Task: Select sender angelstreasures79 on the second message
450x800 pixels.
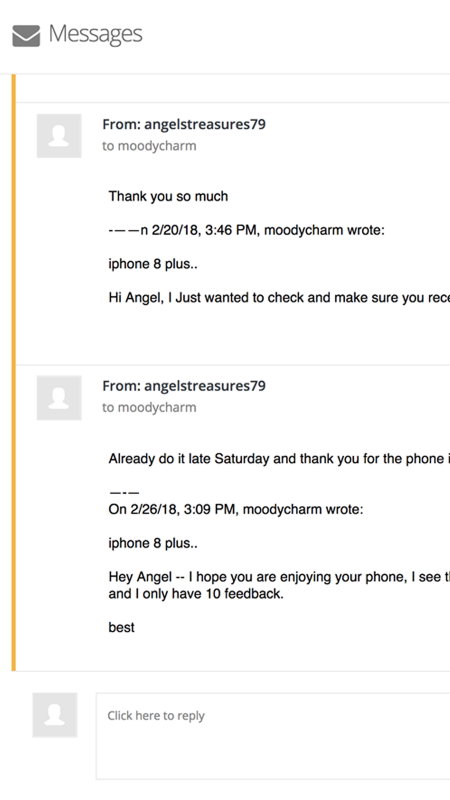Action: coord(184,386)
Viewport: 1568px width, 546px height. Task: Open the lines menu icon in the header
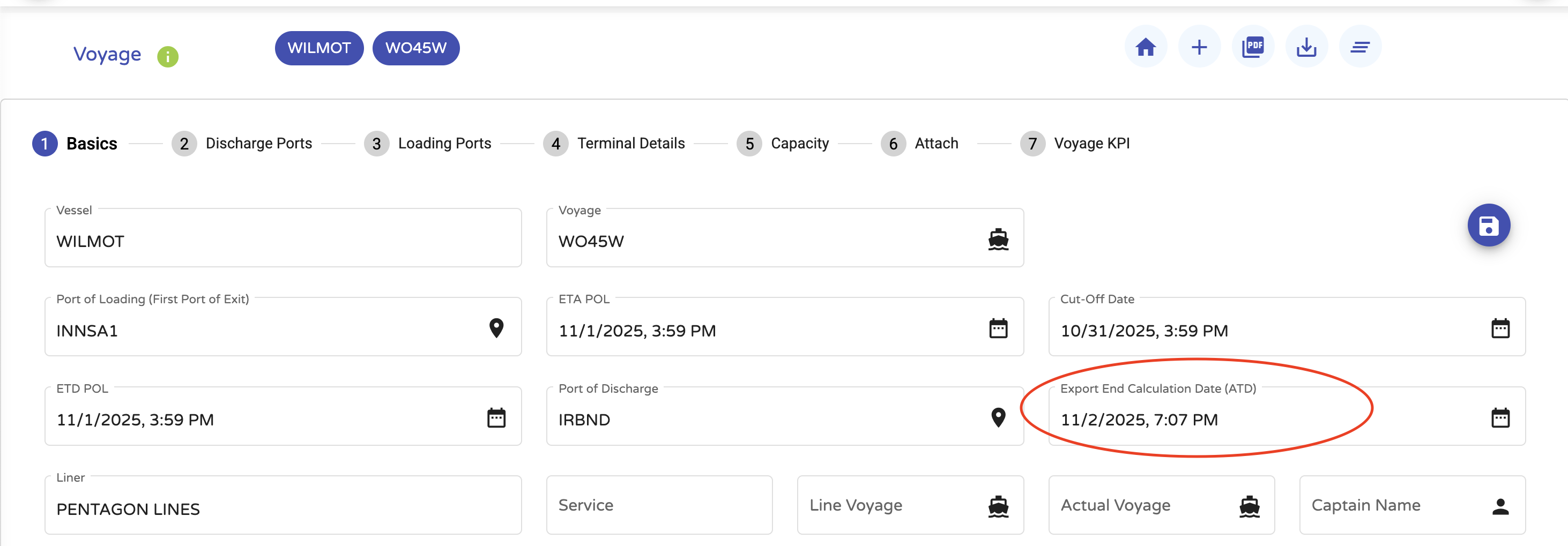click(1360, 47)
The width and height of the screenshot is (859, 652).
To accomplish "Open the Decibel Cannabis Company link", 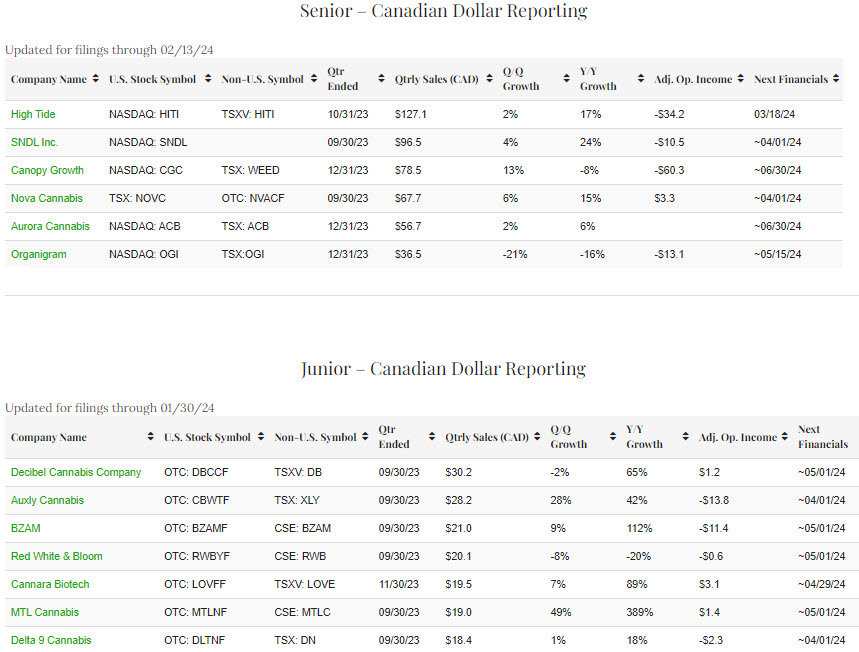I will [76, 472].
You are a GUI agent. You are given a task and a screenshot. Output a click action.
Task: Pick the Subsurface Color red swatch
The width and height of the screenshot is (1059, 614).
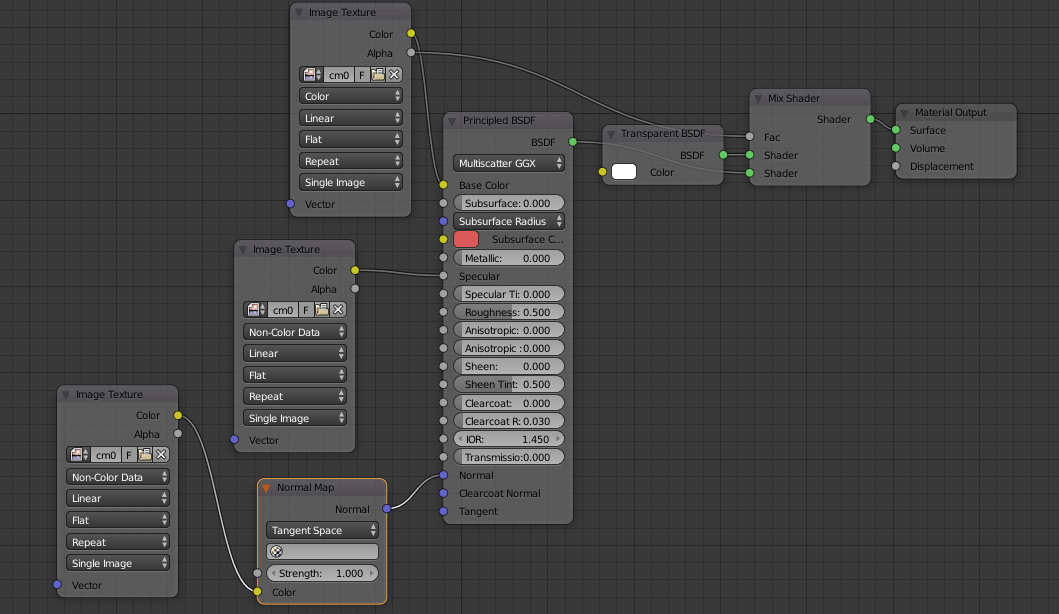click(x=465, y=239)
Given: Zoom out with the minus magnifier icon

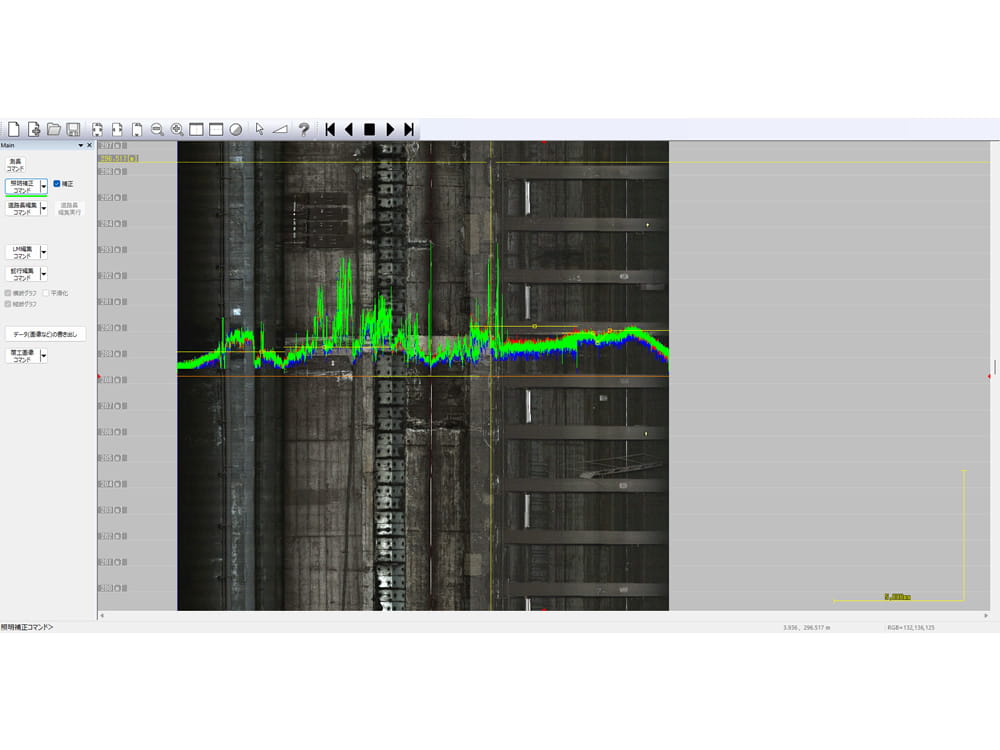Looking at the screenshot, I should (x=157, y=129).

────────

WORK INSTRUCTIONS -> Rewrite the stretch from the line containing "You are a GUI" through the end of the items, replacing "swatch" with "sample" and changing nothing else. Leave the pictures out of your answer.

OUTPUT FOR THIS TASK ->
You are a GUI agent. You are given a task and a screenshot. Output a click action.
Task: Pick the Subsurface Color red sample
The width and height of the screenshot is (1059, 614).
click(x=465, y=239)
Given: Zoom out with the minus magnifier icon

Looking at the screenshot, I should (x=157, y=129).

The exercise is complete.